Overview Presentation
And this small presentation at CZI EOSS4 meeting in early november 2021.
Screenshots
Click to expand
Navigating astropy's documentation from within IPython. Note that this includes
forward refs but also backward references (i.e. which pages link to the current page.)
Type inference and keyboard navigation in terminal: Directives are properly
rendered in terminal, examples are type inferred, clicking (or pressing enter)
on highlighted tokens would open said page (backspace navigates back).
Since Jupyter Notebook and Lab pages can render HTML, it should be possible to have
inline graphs and images when using Jupyter inline help (to be implemented). In
terminals, we replace inline images with a button/link to open images in an
external viewer (quicklook, evince, paint...)
Papyri has complete information about which pages link to other pages; this allows
us to create a local graph of which pages mention each other to find related topics.
Below, you can see the local connectivity graph for numpy.zeros (d3js, draggable, clickable).
numpy.zeroes links to (or is linked from) all dots present there. In green, we show other
numpy functions; in blue, we show skimage functions; in orange, we show scipy functions; in red, we show xarray functions. Arrows
between dots indicate pages which link to each other (for example ndarray is linked
from xarray.cos), and dot size represents the popularity of a page.
Math expressions are properly rendered even in the terminal: here, polyfit is shown in IPyhton with
papyri enabled (left) and disabled (right).
Table of contents
Installation
Usage
Rendering
Architecture
Installation (not fully functional):
Some functionality is not yet available when installing from PyPI. For now you
need a Development installation to access all
features.
You'll need Python 3.8 or newer, otherwise pip will tell you it can't find any matching distribution.
Install from PyPI:
$ pip install papyri
Install given package documentation:
$ papyri install package_name [package_name [package_name [...]]]
Only numpy 1.20.0, scipy 1.5.0 and xarray 0.17.0 are currently installable and published.

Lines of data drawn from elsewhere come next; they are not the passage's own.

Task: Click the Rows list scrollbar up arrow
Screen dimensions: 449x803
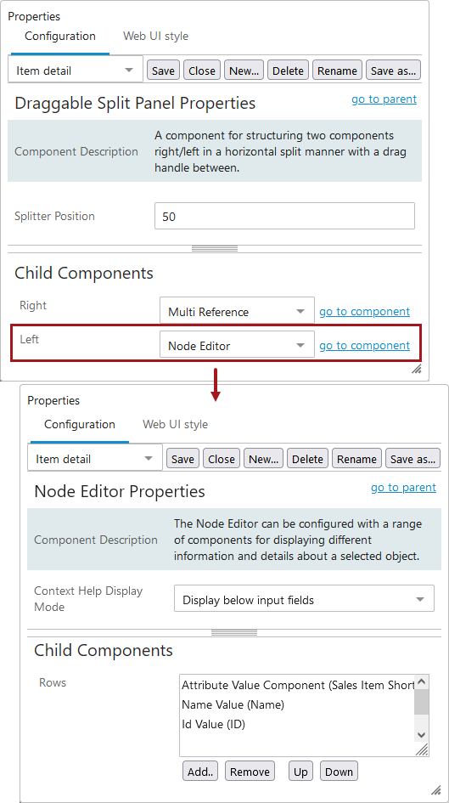Action: (421, 682)
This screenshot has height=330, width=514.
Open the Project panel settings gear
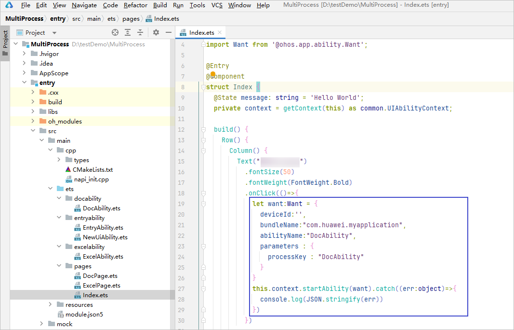[x=156, y=32]
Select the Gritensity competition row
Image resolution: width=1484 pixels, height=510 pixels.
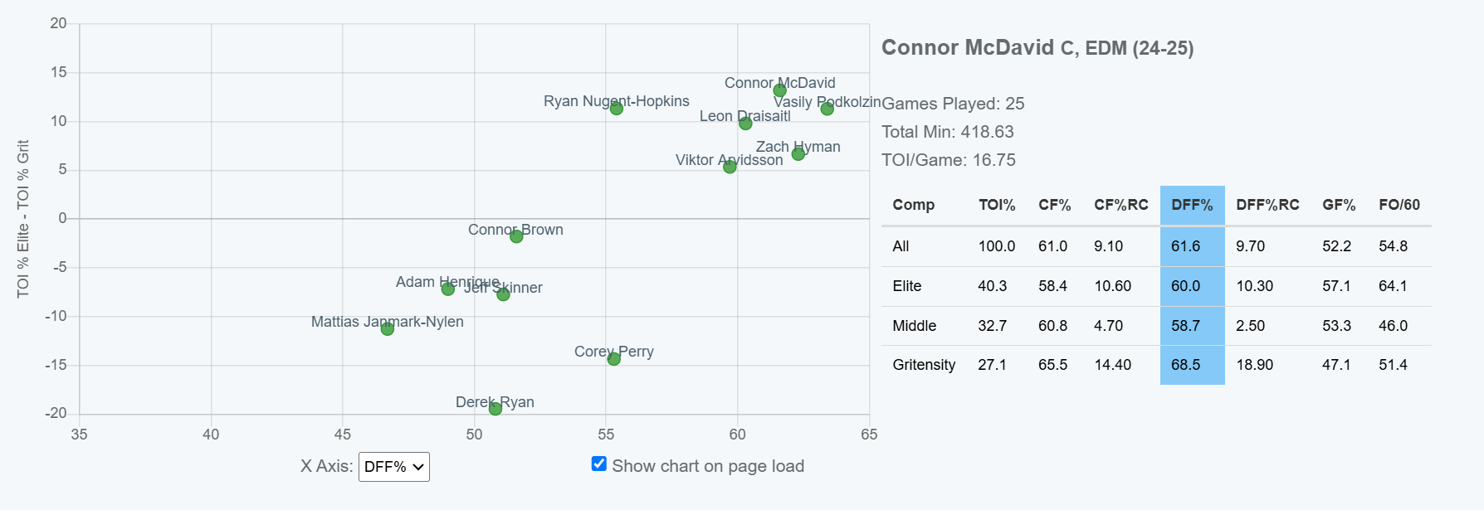tap(1156, 365)
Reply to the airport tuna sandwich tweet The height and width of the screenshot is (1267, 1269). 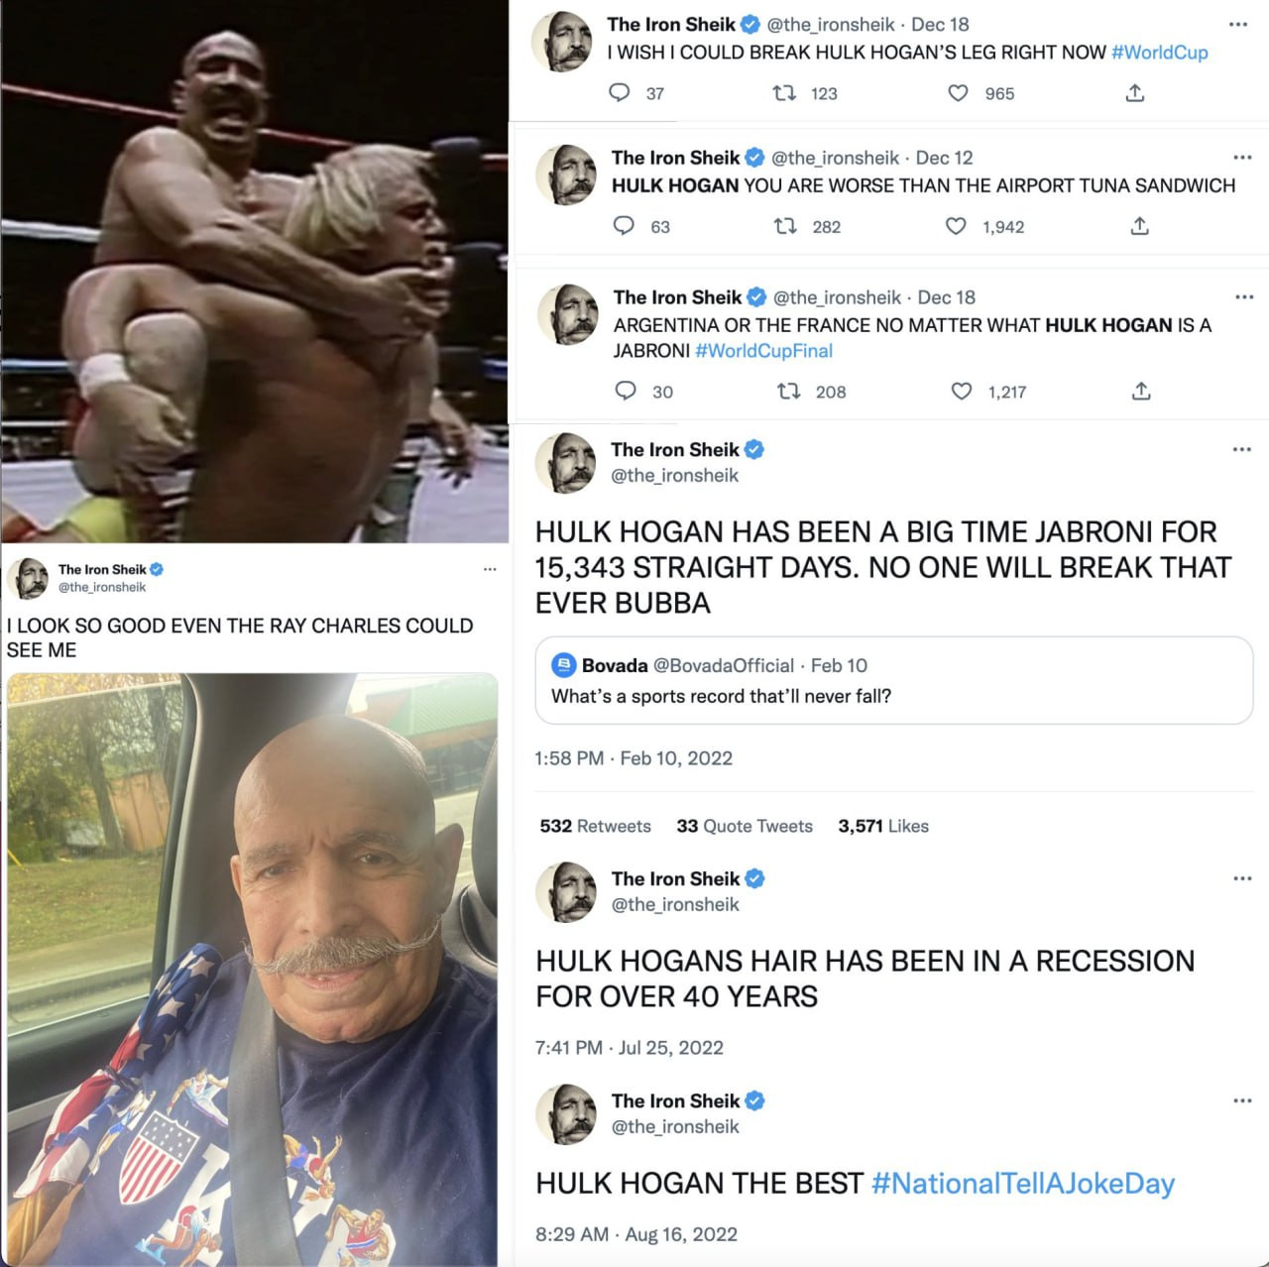coord(624,226)
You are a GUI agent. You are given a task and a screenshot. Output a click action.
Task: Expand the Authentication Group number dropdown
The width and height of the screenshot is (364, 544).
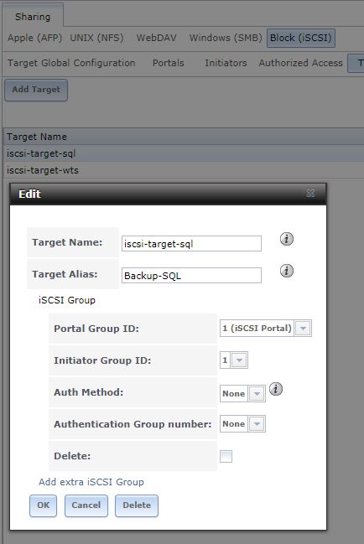[x=257, y=424]
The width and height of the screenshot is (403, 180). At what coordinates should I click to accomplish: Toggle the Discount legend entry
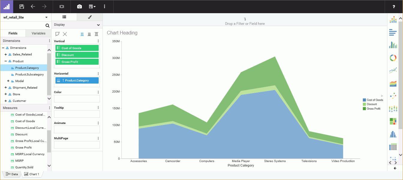tap(372, 104)
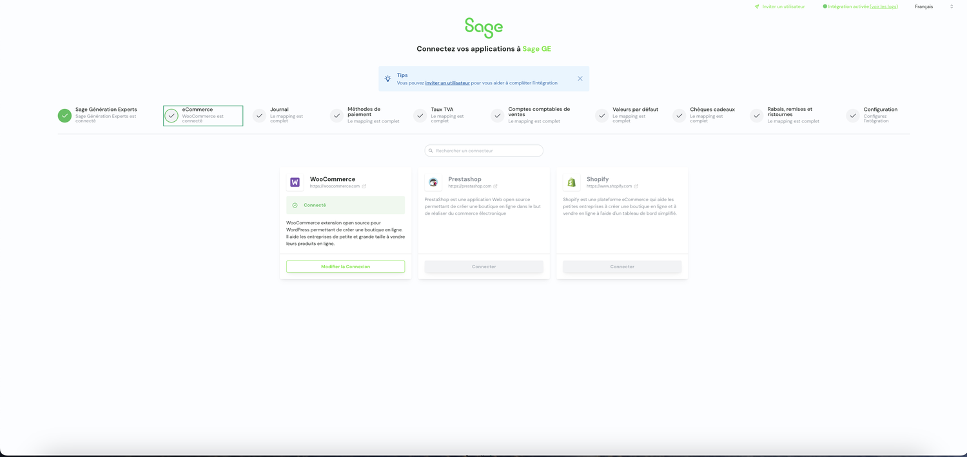Image resolution: width=967 pixels, height=457 pixels.
Task: Open WooCommerce external link icon
Action: [x=364, y=186]
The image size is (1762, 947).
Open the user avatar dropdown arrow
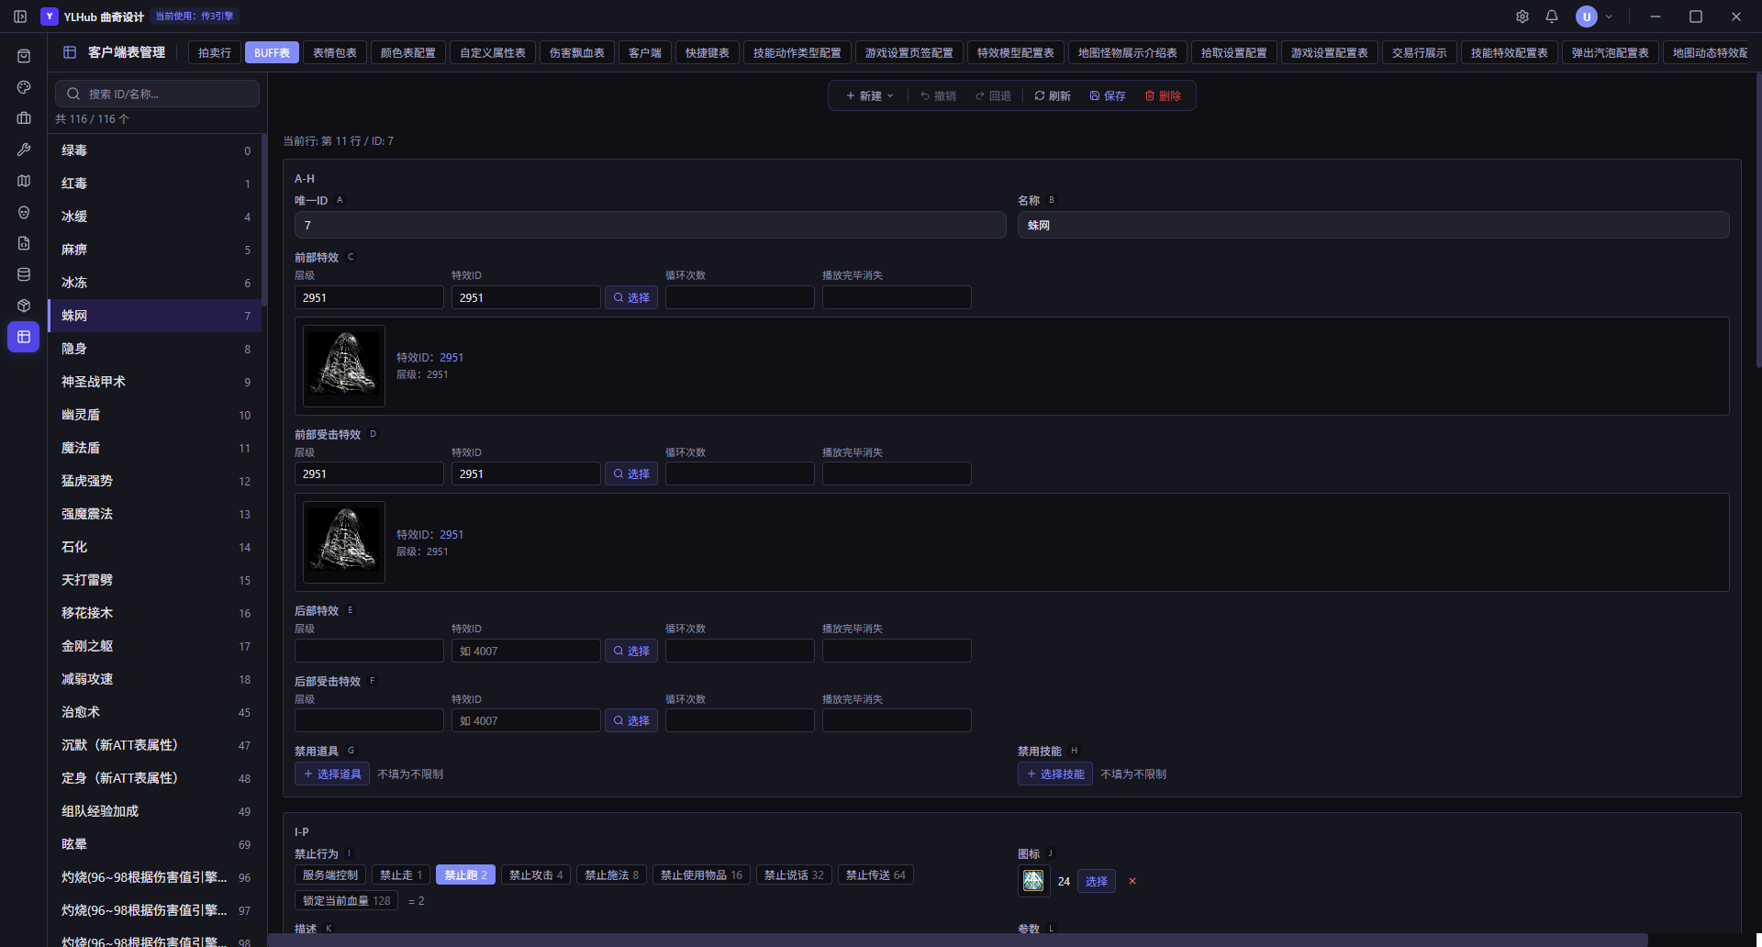[1609, 17]
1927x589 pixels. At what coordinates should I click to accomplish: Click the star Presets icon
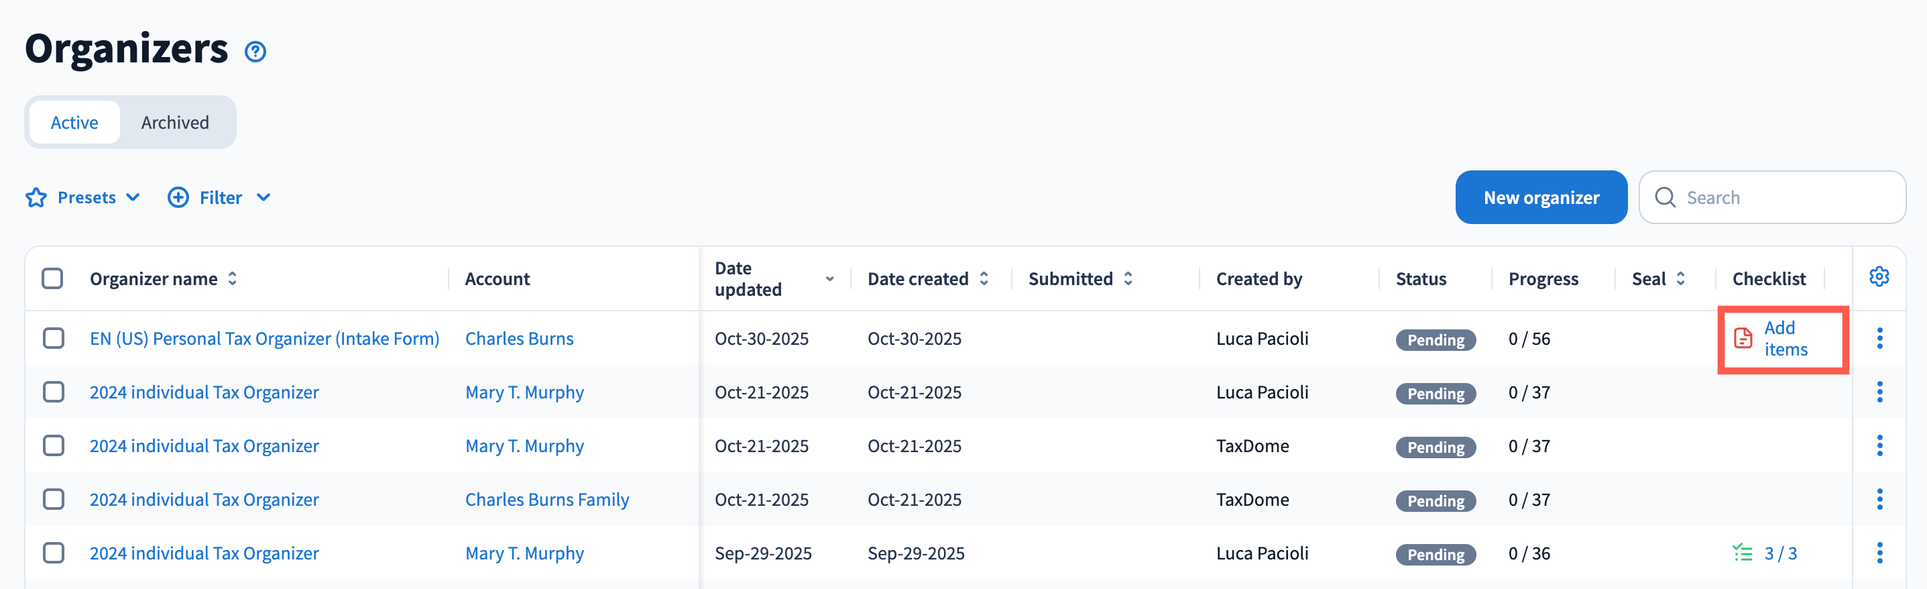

For other packages you will need to build locally which is a much more involved
process.
Run IPython terminal with Papyri as an extension:
$ ipython --ext papyri.ipython
This will augment the ? operator to show better documentation (when installed with papyri install ...
Papyri does not completely build its own docs yet, but you might be able to view a static rendering of it
here. It is not yet automatically built, so might be out of date.
Development installation
You may need to get a modified version of numpydoc depending on the stage of development. You will need pip >
21.3 if you want to make editable installs.
# clone this repo
# cd this repo
pip install -e .
Some functionality requires tree_sitter_rst. To build the TreeSitter rst parser:
$ git submodule update --init
$ papyri build-parser
Look at CI file if those instructions are not up to date.
Note that papyri still uses a custom parser which will be removed in the future to rely mostly on TreeSitter.
Testing
Install extra development dependencies by running:
$ pip install -r requirements-dev.txt
Run tests using
$ pytest
Usage
Papyri relies on three steps:
IR generation (executed by package maintainers);
IR installation (executed by end users or via pip/conda);
IR rendering (usually executed by the IDE, CLI/webserver).
IR Generation (papyri gen)
This is the step you want to trigger if you are building documentation using Papyri for a library you maintain. Most
likely as an end user you will not have to issue this step and can install pre-published documentation bundles.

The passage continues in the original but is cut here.